◆ **PROBLEM**: Retype the passage about browsing town after the Jane Austen Centre, from "After visiting the" up to and including "was delightful :)".

◆ **SUPPLIED PASSAGE**:

■ ■ ■ ■ ■

After visiting the Jane Austen Centre, Regan and I continued browsing about town. The best part about our day was not having a plan. Though there were specific places we wanted to visit, we had no specific time schedule, allowing us to browse shops and explore side streets to our hearts’ content. At one point, Regan and I visited the most wonderful bookshop in the world. The staff were extremely friendly and helpful, and even gave us free tea! It was delightful :)

The little sugar jar even held sugar cubes! It was a fantastic surprise.

The little sugar jar even held sugar cubes! It was a fantastic surprise.

■ ■ ■ ■ ■

◆ **EXTRACTED INFORMATION**:
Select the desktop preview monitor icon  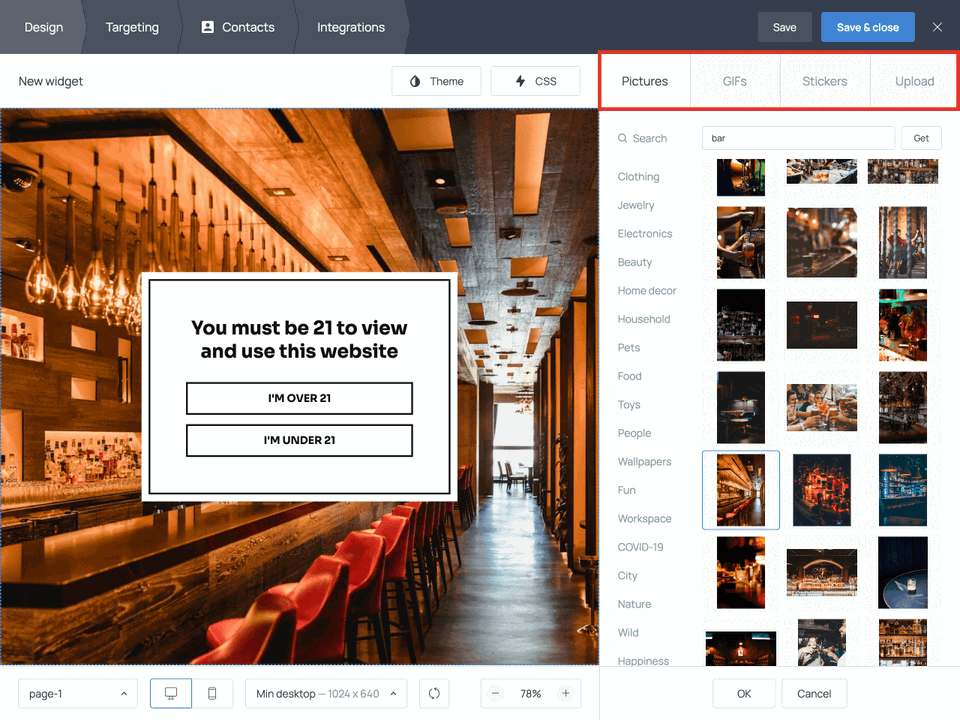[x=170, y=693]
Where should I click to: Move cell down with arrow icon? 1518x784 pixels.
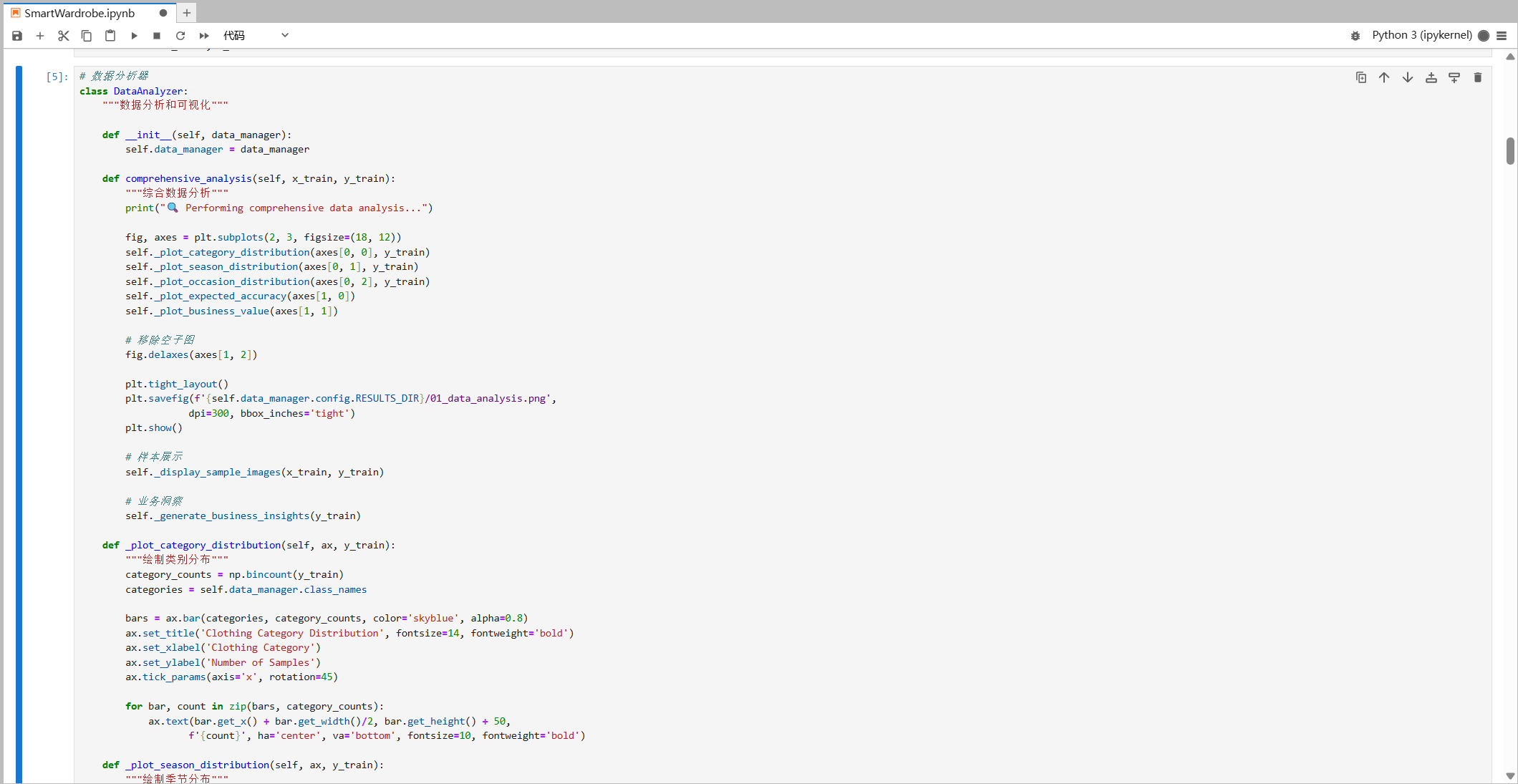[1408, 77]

■ ■ ■ ■ ■

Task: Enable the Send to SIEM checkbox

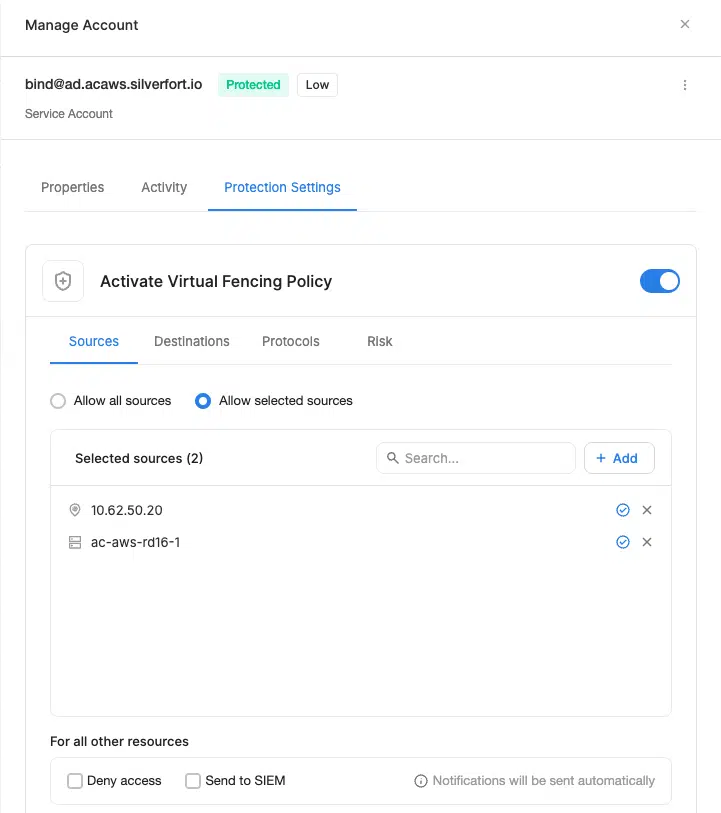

■ ■ ■ ■ ■

◆ **FULL OUTPUT**:
After visiting the Jane Austen Centre, Regan and I continued browsing about town. The best part about our day was not having a plan. Though there were specific places we wanted to visit, we had no specific time schedule, allowing us to browse shops and explore side streets to our hearts’ content. At one point, Regan and I visited the most wonderful bookshop in the world. The staff were extremely friendly and helpful, and even gave us free tea! It was delightful :)